Published Jan 31, 2006
ijoy
2 Posts
I need some assistance on how to word a hypothetical care plan for TB with knowledge deficit. My last knowledge deficit was not what my instructor wanted, i want by the book but I did not fit the profile. Help:rotfl:
RosesrReder, BSN, MSN, RN
8,498 Posts
ginnieel
Hi. I don't know if this is going to work for you. But please visit these two websites for sample care plans. I personally never checked them out but my classmate said they are great places to find care plans for any diseases.
http://www.careplan.com
http://www.rncentral.com
Hope this helps.
El
I'm a LVN student 2nd semester, and having a problem with care plans, my books detail information but the final paperwork is not acceptable. Can some please help with my resent cp for: Knowledge Deficit on TB, this is a hypothetical pt, no any help is appreciated.:rotfl:
Thunderwolf, MSN, RN
3 Articles; 6,621 Posts
Moved to Nursing Student Assistance forum.
VickyRN, MSN, DNP, RN
49 Articles; 5,349 Posts
For Deficient Knowledge, you first need to assess the client's level of consciousness (alert, oriented X 4), his or her education level, and his or her reading level (usually 2 years below education level). Most of the American public require printed material on a 5th grade reading level. Next you need to determine the client's preferred learning style: one-on-one instruction, pamphlet or printed material, video, or a combination of these? One-on-one instruction with combination of printed material (on 5th grade reading level with lots of pictures) is preferred.
Teaching is vitally important for the client with active tuberculosis. This will help ensure the client completes the medication regimen and help avoid the emergence of multidrug resistant TB and spread of the TB in society. Areas of teaching:
Medications/ side effects.
Combination drug therapy: use of multiple oral medications. The use of multiple-drug regimens destroys organisms as quickly as possible and minimizes the emergence of drug-resistant organisms and transmission of the TB pathogen.
Isoniazid (INH) and Rifampin throughout therapy (most effective).
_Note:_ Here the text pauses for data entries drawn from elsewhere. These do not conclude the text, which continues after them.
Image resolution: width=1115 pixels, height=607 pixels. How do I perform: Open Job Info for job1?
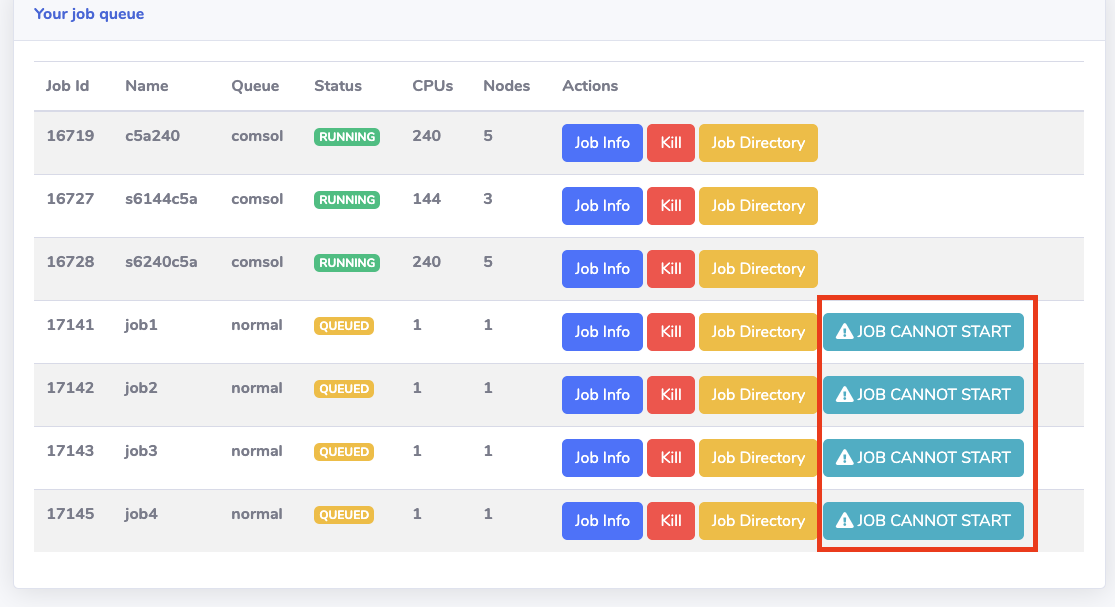pyautogui.click(x=602, y=332)
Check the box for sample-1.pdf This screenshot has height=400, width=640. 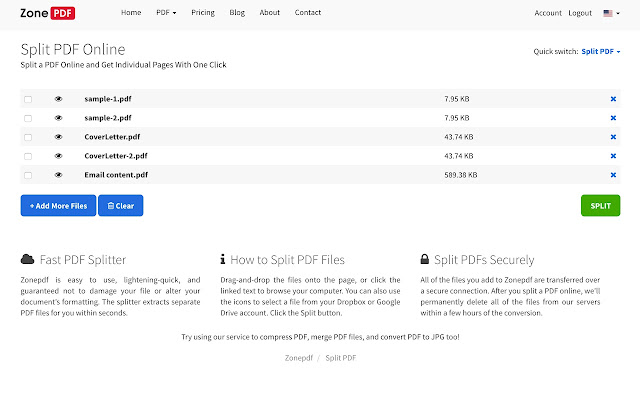point(28,100)

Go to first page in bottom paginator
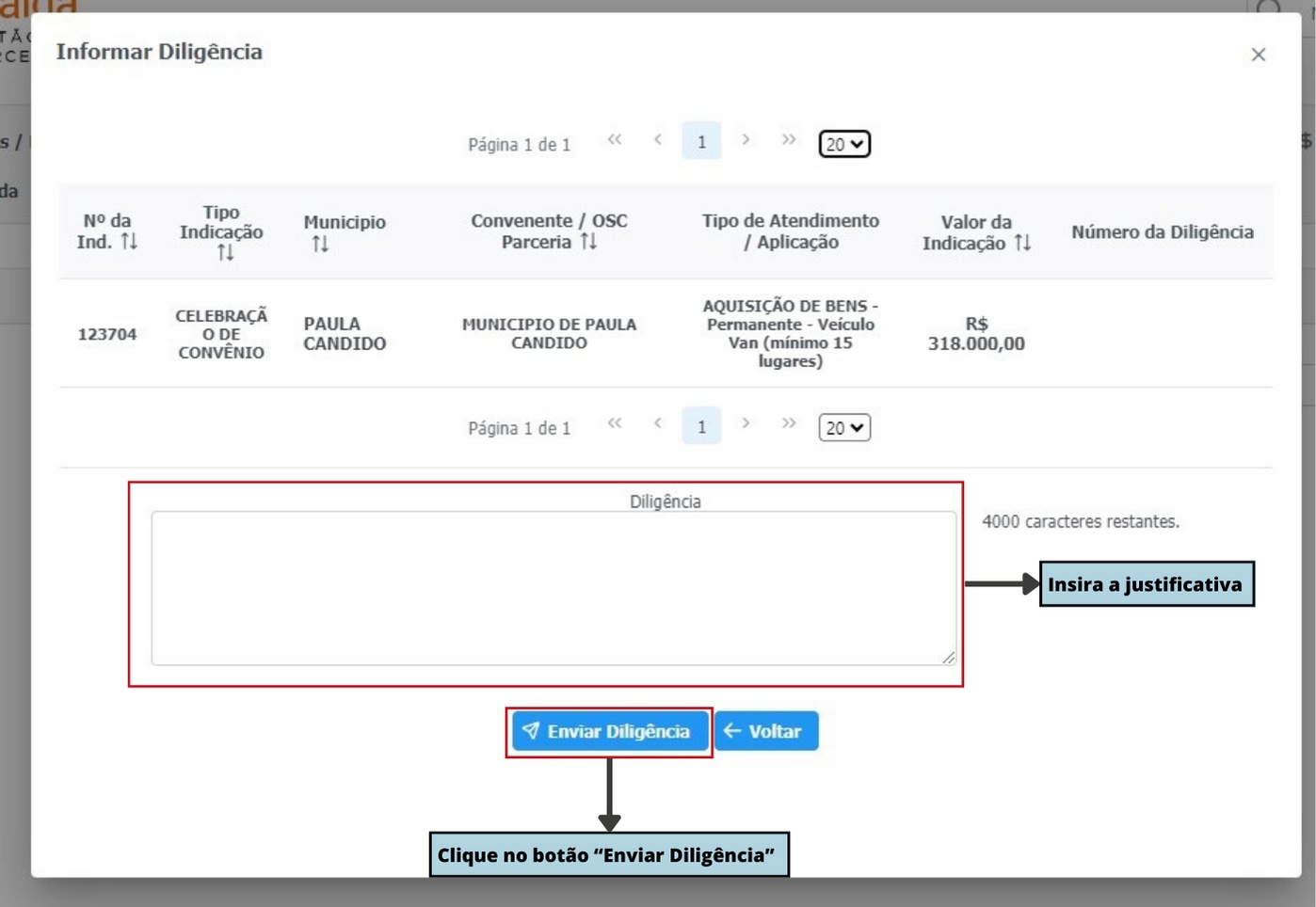(x=615, y=423)
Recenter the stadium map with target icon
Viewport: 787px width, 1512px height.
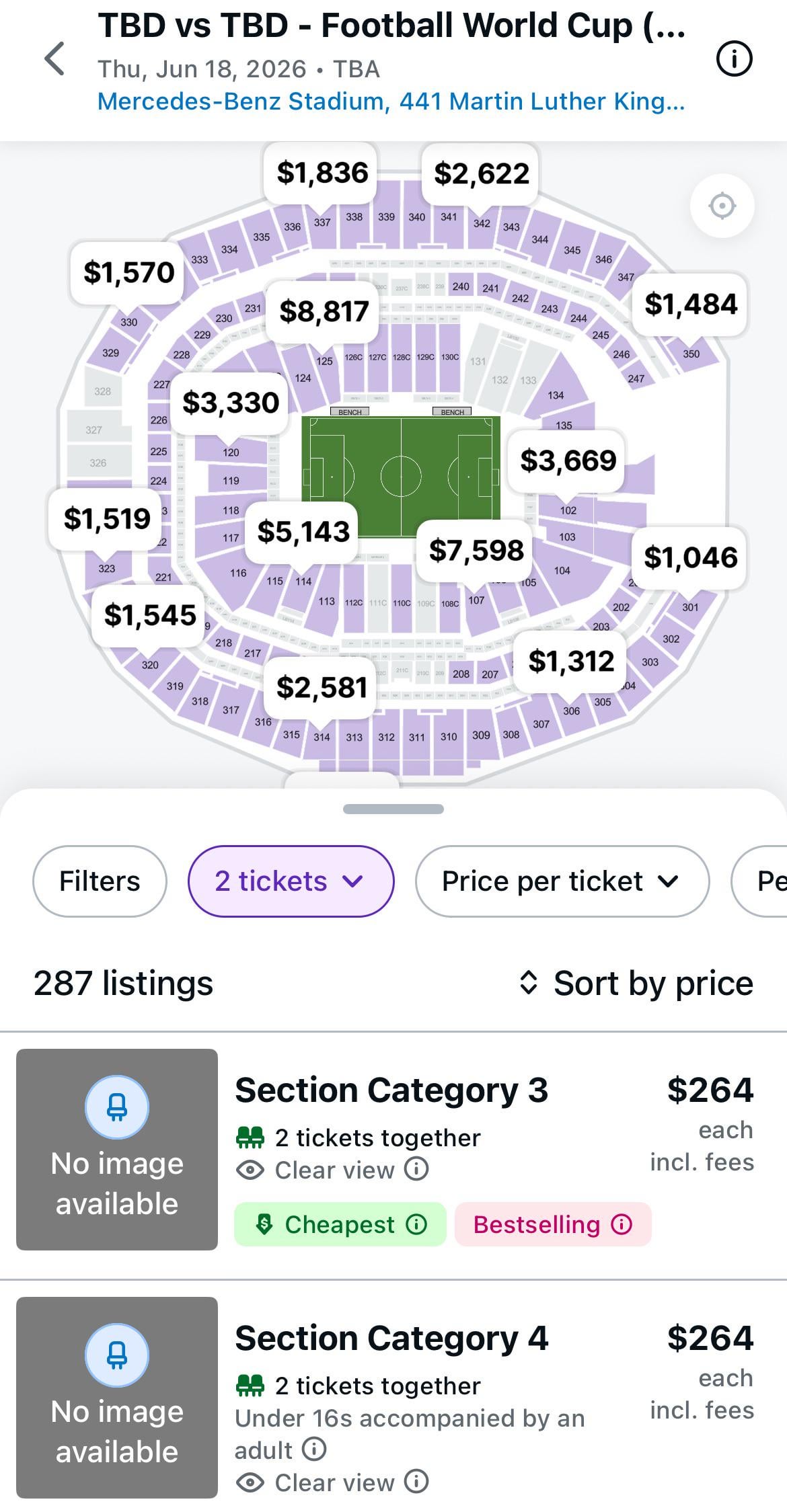click(722, 206)
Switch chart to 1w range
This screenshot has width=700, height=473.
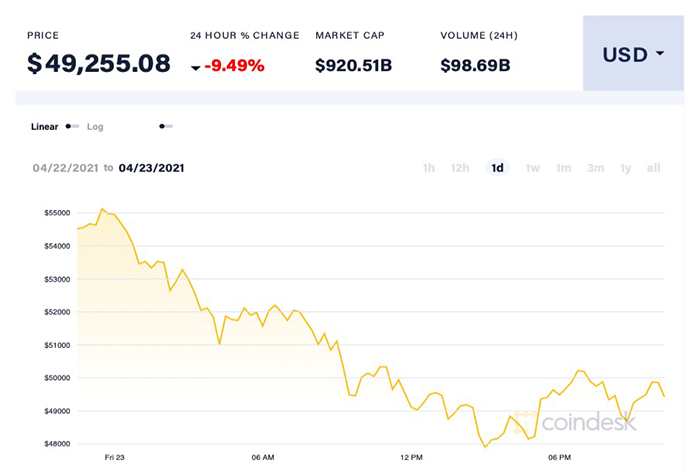[x=533, y=168]
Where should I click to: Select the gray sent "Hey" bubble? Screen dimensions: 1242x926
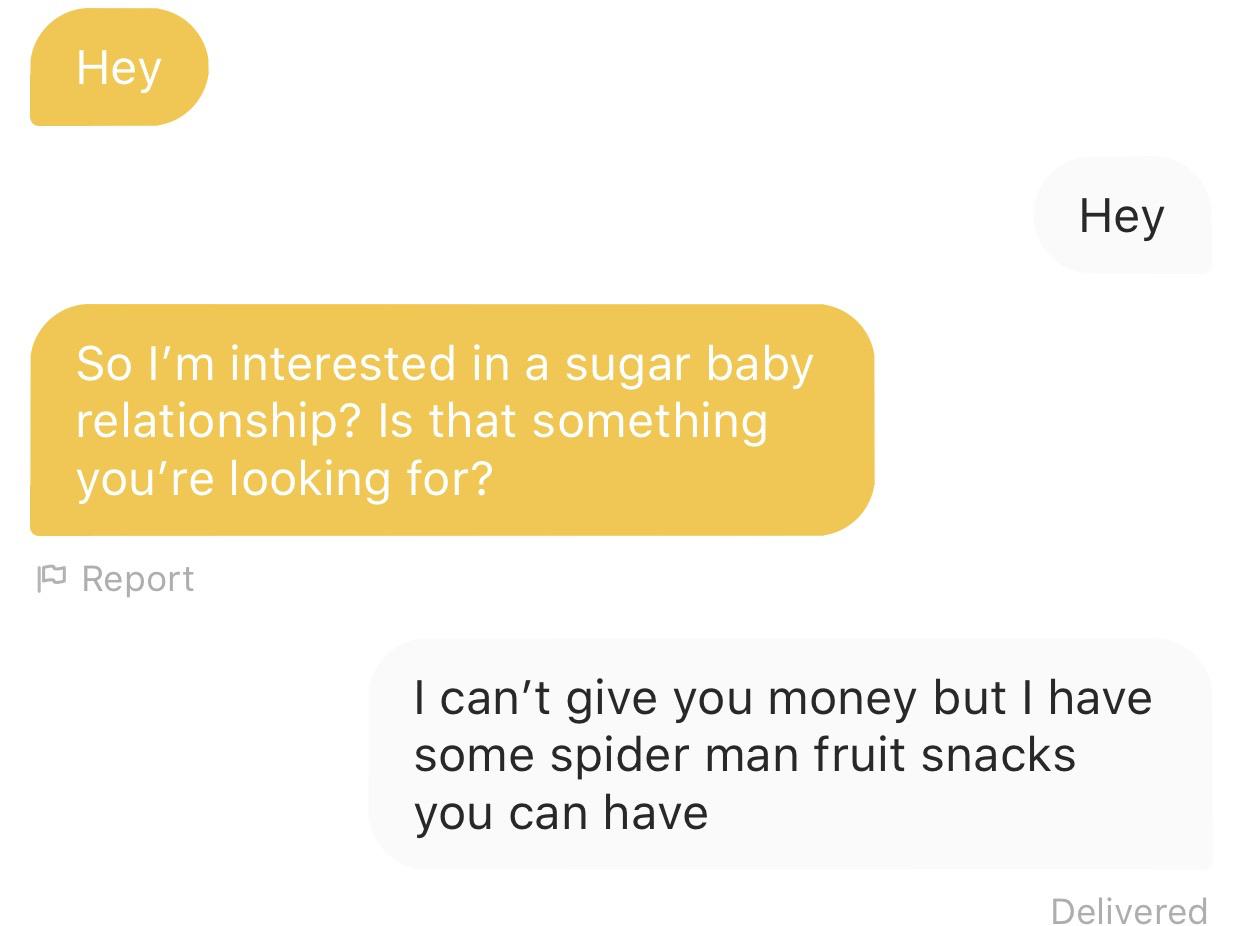(x=1122, y=215)
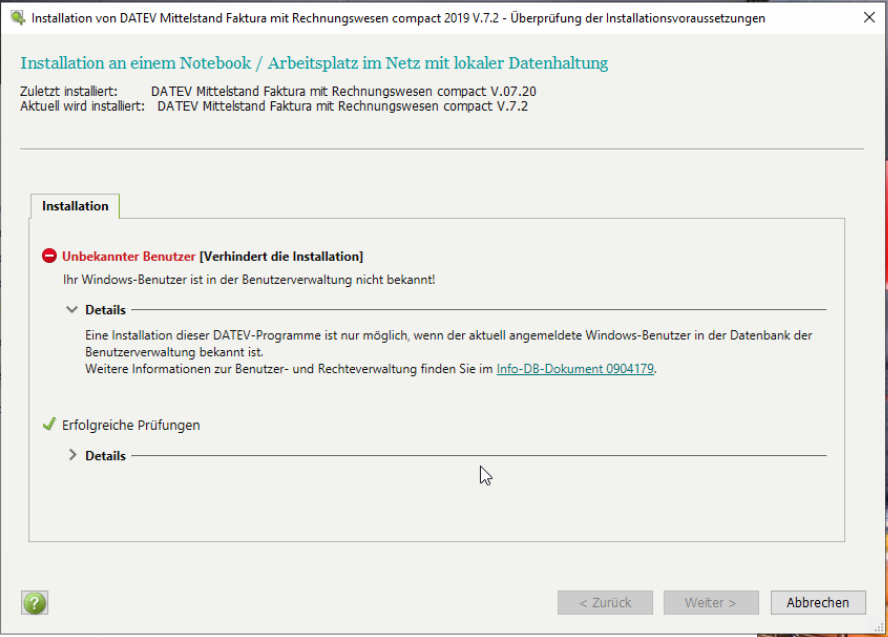The width and height of the screenshot is (888, 637).
Task: Click the green help question mark icon
Action: [35, 603]
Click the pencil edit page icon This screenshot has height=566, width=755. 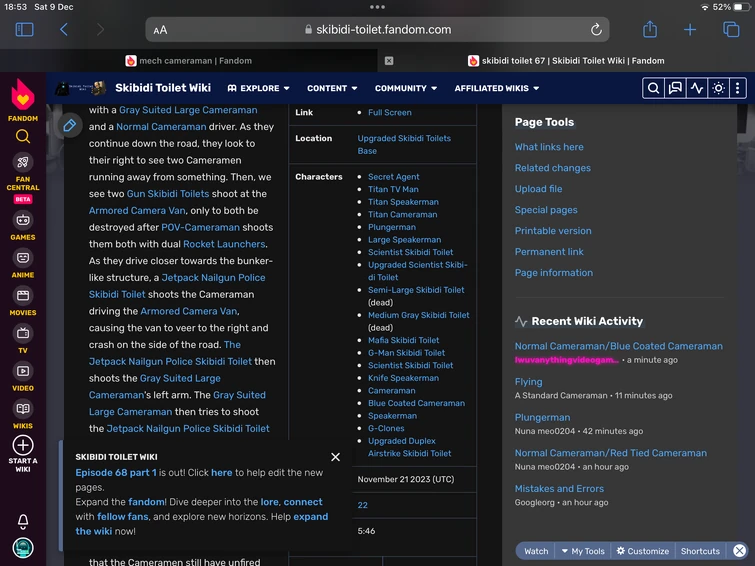tap(69, 125)
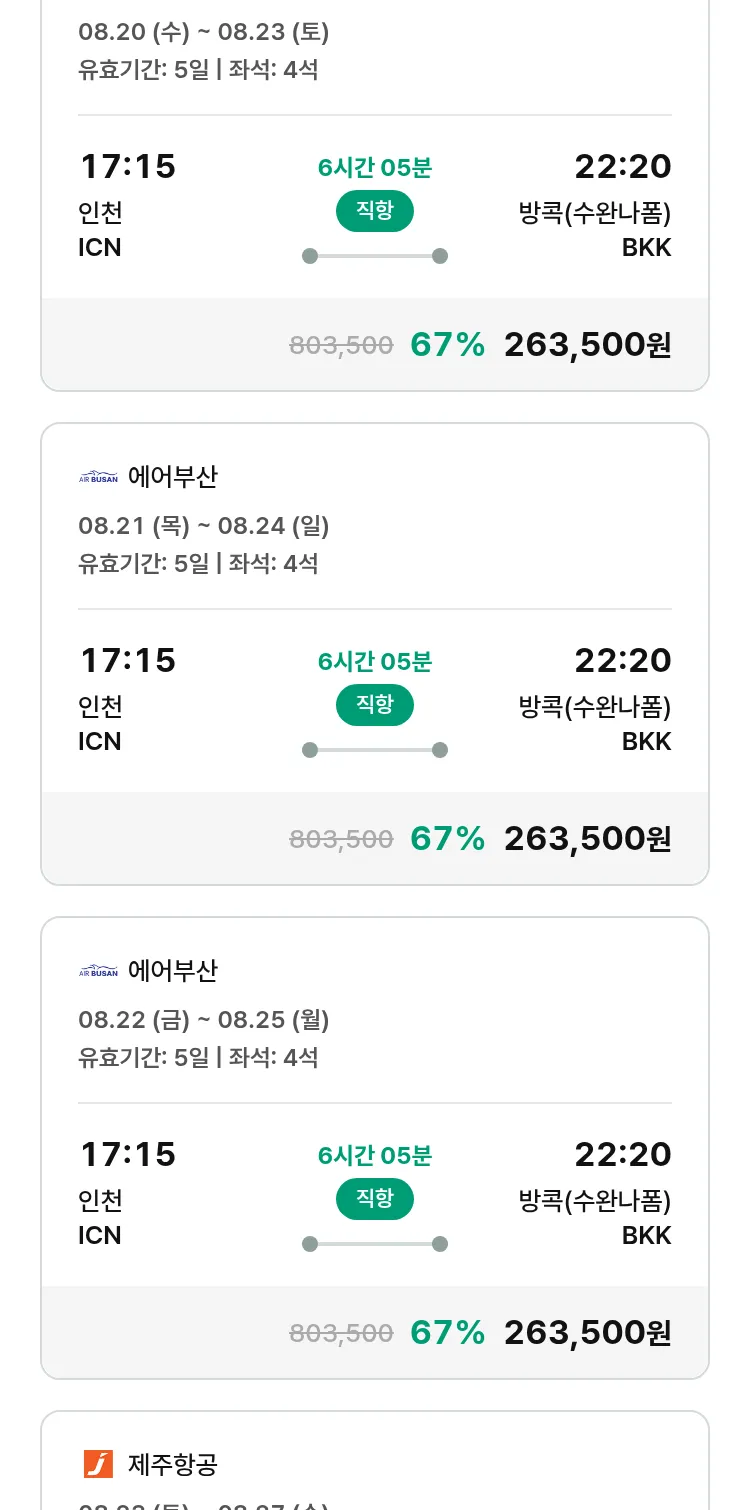Click the 08.22 (금) ~ 08.25 (월) date range
This screenshot has height=1510, width=750.
(203, 1020)
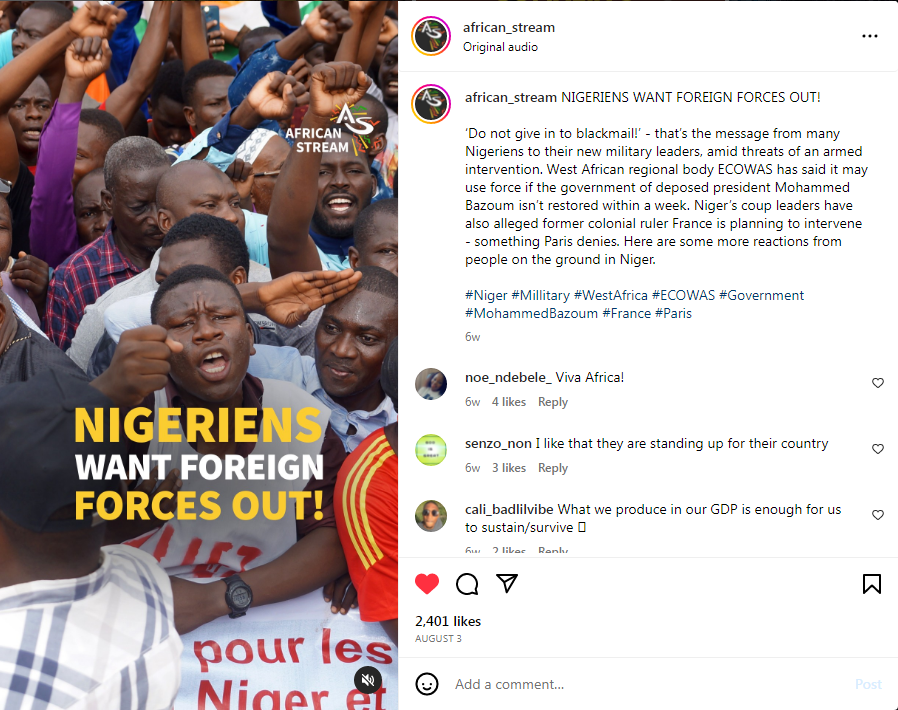Click the Add a comment field
The width and height of the screenshot is (898, 710).
[647, 684]
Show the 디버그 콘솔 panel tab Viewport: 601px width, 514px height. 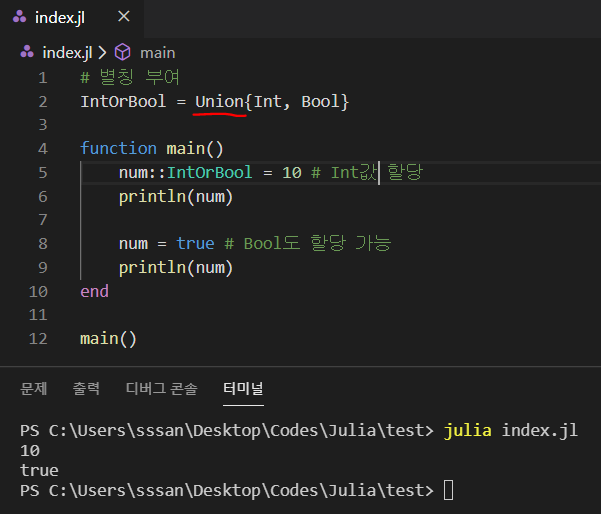[161, 388]
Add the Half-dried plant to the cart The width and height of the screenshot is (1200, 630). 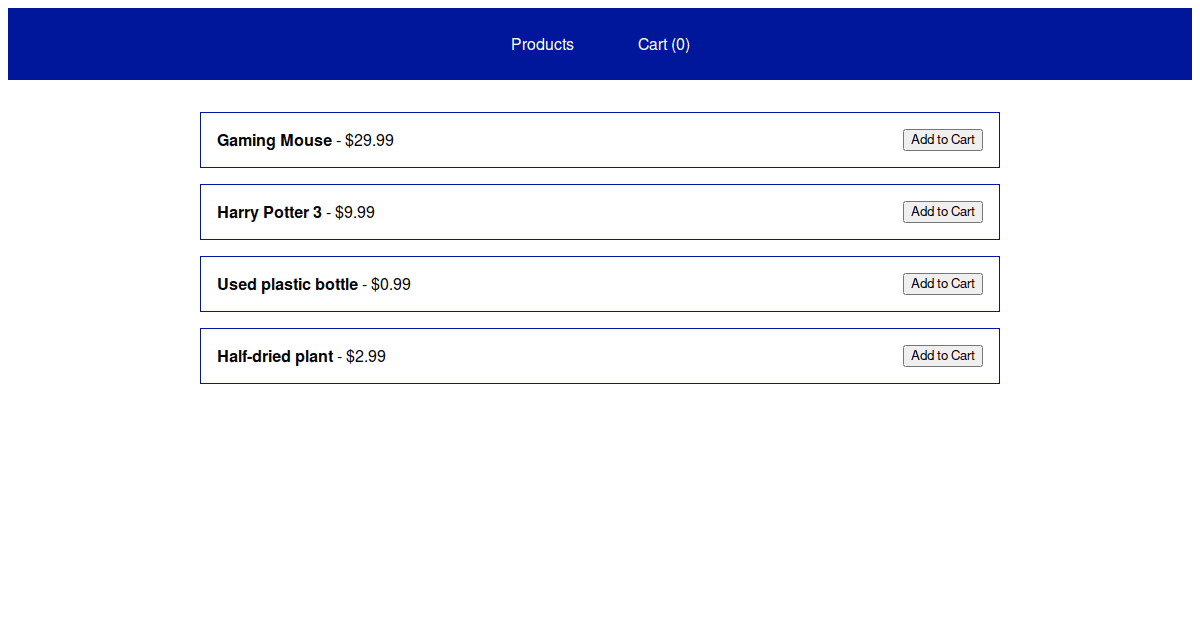[x=942, y=355]
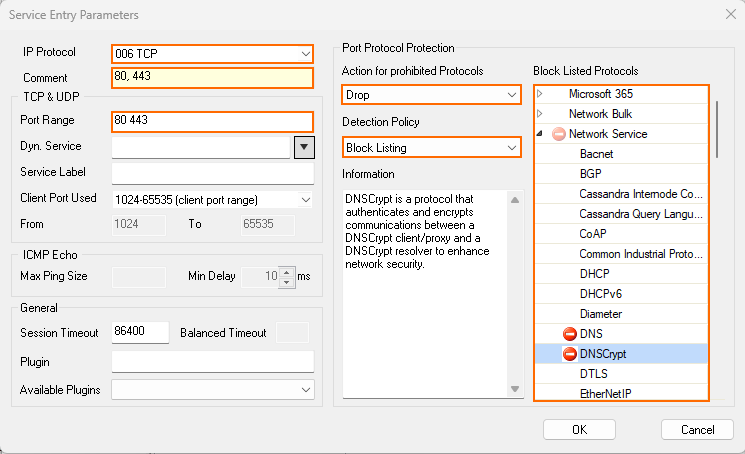Collapse the Network Service protocol group
Image resolution: width=745 pixels, height=454 pixels.
click(x=540, y=134)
Pyrazinamide is added for 1st 2 months.
Ethambutol is also added for the 1st 4-6 weeks, until sensitivities received. If the other three medications are cleared by the sensitivities, then this drug will be dropped. These four are the standard part of initial treatment.
Streptomycin may be added for multidrug resistant TB or in the case of hepatotoxicity.
The duration of drug therapy with this combination is approximately 6 -12 months. TB drugs have multiple side effects, most notably liver toxicity, loss of vision, and loss of hearing. Teach patient the side effects and observe patient closely during therapy.
Patients are monitored during the course of drug treatment. Strict adherence to the prescribed drug regimen is crucial for suppressing the disease and preventing the emergence of multidrug resistance tuberculosis strains. A strain of MDR TB develops when a case of drug-susceptible tuberculosis is improperly or incompletely treated. The nurse's major role is teaching the client about drug therapy, monitoring for side effects from these powerful drugs, and directly observing the client take the medications. All active tuberculosis cases in North Carolina, require Direct Observation Therapy. The community health nurse must go to the client’s residence to give client medication—must watch client swallow the pills (this is called Direct Observation Therapy). Direct Observation Therapy occurs every day for the first two weeks of therapy, and then twice weekly for the next 5-1/2 months of therapy.
Isolation/ Preventing Disease Spread:
The hospitalized client with active TB is placed under airborne precautions in a well-ventilated room. The room should have at least 6 exchanges of fresh air per minute and should be ventilated to the outside. Nurse wears an N-95 or HEPA respirator when caring for the patient, or in room. When there is a risk of hand and clothing contamination, standard precautions are implemented by using appropriate barrier protection (gowns and gloves). Thorough hand-washing, of course, before and after client care.
The risk of transmission of TB is greatly decreased after 2-3 consecutive weeks of effective drug therapy with clinical improvement. The client cannot be taken off of isolation, however, until he or she has three negative sputum cultures (usually about 2-3 months). The client must then continue with the prescribed drugs for 6 months or longer as prescribed.
Precautions are discontinued after the client is no longer considered infectious (after three negative sputum cultures, while on antibiotic therapy). All procedures possible should be performed on the client in the negative pressure room, during the time the client is still considered infectuous. Clients at home must stay in their home until there are three negative sputum cultures with antibiotic therapy.
Nutrition:
Well-balanced diet, rich in iron, protein, vitamin C. Vitamin B-6 (pyridoxine) must be used concurrently with Isoniazid.